The word "computer" may appear in some lines of the data; copy every such line.
─── Dataset records
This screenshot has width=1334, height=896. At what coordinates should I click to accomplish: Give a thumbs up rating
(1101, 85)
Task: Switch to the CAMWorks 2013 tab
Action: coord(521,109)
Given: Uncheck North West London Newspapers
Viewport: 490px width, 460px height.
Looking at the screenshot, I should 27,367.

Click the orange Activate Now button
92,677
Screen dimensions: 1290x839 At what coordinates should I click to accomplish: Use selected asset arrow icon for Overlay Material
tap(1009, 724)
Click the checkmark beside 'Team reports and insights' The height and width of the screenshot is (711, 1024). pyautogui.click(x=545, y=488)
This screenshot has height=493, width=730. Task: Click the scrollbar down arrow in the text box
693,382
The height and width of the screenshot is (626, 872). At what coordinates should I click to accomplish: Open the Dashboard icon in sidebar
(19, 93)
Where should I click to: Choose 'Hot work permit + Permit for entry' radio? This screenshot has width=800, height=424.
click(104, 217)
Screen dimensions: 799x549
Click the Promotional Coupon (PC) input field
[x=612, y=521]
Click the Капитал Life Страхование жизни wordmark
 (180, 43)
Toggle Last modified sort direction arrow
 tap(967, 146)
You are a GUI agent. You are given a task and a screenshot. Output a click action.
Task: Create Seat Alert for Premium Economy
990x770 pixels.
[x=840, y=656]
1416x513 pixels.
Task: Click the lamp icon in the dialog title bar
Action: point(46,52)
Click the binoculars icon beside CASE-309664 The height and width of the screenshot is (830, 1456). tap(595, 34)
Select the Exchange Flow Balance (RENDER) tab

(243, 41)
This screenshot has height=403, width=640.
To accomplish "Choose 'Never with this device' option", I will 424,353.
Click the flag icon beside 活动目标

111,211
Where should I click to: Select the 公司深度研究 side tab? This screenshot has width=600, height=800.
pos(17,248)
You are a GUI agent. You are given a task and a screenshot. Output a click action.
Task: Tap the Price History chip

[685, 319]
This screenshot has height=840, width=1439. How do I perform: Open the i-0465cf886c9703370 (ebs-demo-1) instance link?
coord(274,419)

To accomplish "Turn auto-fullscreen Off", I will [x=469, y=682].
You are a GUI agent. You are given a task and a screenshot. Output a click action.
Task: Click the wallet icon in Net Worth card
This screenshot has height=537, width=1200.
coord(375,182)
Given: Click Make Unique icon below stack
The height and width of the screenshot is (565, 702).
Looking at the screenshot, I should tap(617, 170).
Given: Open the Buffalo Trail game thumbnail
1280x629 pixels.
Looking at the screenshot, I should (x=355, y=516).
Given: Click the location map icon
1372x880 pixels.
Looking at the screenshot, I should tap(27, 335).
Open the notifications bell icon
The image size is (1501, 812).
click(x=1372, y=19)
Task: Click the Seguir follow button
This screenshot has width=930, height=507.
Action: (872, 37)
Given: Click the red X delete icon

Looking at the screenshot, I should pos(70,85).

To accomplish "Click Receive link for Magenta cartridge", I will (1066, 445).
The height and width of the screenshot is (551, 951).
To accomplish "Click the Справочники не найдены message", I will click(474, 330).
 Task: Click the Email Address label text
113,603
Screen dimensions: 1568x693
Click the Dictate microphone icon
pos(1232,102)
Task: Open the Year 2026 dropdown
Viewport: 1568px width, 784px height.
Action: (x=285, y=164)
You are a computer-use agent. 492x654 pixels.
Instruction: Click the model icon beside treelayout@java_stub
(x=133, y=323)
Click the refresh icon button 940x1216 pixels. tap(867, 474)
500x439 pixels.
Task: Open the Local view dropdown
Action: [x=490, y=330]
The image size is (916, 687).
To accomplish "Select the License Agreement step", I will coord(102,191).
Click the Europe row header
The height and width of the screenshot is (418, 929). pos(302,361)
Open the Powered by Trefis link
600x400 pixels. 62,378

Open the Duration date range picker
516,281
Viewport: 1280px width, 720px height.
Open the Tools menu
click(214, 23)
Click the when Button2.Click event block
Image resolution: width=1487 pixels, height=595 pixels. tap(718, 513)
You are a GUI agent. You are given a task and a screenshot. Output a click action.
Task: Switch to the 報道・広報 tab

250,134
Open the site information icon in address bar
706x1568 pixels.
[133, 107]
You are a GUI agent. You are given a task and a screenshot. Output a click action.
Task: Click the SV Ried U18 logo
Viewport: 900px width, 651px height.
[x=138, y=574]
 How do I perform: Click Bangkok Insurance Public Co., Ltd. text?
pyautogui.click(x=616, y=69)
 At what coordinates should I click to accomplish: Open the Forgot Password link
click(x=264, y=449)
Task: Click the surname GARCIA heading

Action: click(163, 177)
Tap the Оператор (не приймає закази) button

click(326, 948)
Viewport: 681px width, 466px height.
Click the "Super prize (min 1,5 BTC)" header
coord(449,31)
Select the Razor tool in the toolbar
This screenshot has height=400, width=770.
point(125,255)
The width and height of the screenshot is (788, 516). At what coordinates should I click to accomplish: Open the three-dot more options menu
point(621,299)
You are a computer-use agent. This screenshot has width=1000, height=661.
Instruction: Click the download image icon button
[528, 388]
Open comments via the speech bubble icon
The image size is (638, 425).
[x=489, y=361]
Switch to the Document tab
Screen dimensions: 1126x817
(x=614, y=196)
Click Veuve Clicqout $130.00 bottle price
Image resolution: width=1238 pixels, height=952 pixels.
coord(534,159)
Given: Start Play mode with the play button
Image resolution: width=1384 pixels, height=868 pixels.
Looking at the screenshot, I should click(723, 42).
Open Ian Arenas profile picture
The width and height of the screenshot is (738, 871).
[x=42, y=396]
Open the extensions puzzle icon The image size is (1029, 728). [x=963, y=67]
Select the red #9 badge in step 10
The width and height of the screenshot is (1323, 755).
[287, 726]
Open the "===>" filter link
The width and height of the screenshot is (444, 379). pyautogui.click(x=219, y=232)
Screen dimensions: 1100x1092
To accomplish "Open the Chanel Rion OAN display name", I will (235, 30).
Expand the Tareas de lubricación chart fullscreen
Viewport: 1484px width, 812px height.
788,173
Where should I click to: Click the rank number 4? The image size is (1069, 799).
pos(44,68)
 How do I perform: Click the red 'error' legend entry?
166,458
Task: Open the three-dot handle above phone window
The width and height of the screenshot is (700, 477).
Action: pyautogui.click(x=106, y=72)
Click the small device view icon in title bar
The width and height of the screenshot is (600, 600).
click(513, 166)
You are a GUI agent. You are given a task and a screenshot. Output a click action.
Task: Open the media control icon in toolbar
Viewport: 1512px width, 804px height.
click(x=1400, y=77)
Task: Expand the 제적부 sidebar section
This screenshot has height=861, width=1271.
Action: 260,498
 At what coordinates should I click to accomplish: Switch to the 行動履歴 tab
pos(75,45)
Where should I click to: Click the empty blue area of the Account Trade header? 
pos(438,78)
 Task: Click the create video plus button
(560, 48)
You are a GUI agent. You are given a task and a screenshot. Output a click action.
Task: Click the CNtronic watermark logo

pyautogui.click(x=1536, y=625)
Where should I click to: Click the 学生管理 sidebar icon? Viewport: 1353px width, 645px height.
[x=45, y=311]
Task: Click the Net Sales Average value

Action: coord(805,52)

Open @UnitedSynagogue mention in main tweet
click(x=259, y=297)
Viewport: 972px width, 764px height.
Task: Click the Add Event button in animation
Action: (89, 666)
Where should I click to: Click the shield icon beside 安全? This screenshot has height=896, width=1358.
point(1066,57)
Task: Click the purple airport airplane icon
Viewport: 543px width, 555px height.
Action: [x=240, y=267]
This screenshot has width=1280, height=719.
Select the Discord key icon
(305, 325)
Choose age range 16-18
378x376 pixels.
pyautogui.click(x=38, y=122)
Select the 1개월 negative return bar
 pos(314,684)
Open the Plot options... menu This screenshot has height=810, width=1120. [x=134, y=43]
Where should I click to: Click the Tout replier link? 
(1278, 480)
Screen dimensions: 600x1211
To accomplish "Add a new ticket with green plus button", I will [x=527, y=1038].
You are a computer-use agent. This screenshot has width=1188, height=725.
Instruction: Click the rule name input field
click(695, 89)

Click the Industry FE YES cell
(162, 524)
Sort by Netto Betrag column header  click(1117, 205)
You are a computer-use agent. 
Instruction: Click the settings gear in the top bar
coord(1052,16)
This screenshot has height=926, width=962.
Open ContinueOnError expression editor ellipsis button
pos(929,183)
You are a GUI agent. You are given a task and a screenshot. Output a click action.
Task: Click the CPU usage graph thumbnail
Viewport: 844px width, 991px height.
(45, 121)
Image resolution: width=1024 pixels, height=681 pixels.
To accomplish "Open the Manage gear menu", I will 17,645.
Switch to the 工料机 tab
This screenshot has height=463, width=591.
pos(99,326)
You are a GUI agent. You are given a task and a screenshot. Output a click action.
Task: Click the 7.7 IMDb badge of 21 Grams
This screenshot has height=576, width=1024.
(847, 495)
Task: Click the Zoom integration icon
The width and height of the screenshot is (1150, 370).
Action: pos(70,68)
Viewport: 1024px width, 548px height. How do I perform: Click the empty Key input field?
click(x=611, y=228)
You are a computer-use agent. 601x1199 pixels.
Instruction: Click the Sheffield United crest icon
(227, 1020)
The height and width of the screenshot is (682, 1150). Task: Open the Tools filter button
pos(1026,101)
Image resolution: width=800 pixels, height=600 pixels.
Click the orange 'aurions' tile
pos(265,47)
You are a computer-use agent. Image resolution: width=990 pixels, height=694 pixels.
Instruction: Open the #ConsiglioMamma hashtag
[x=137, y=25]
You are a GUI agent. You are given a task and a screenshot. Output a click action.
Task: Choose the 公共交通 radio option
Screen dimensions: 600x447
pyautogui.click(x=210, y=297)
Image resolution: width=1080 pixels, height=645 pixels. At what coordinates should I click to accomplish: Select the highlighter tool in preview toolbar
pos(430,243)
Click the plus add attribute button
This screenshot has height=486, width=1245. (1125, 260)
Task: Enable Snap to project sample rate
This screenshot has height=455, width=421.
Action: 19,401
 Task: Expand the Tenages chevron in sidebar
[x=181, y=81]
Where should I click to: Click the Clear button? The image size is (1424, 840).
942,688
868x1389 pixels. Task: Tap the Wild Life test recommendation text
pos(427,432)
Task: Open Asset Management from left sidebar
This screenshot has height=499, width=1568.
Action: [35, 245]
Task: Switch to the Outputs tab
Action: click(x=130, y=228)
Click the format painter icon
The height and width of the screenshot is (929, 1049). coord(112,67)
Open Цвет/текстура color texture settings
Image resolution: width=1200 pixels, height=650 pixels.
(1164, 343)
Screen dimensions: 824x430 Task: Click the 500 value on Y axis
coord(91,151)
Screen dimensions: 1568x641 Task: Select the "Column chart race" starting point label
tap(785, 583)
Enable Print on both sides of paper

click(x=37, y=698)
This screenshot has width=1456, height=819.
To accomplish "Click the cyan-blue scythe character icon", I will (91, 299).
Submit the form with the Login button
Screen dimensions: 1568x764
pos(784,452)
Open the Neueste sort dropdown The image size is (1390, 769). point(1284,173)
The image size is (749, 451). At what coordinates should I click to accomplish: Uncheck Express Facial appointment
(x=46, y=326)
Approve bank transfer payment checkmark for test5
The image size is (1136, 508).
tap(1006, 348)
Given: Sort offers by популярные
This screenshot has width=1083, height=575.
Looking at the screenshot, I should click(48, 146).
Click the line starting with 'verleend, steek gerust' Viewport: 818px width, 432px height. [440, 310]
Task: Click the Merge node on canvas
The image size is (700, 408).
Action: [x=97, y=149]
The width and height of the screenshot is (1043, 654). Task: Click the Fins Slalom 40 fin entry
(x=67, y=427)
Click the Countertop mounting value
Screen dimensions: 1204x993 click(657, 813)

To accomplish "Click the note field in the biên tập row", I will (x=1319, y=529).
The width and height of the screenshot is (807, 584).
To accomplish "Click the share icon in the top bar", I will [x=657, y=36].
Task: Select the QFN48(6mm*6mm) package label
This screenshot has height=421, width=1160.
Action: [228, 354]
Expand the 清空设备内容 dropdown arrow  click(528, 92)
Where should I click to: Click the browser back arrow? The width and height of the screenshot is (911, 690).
──────
§ Result:
You are a computer-use agent. 492x654 pixels.
You are a computer-use agent. This screenshot has width=1000, height=661.
You are a computer-use agent. This screenshot has width=1188, height=725.
You are a computer-use agent. 
You are a computer-use agent. 601x1199 pixels.
You are a computer-use agent. Image resolution: width=990 pixels, height=694 pixels.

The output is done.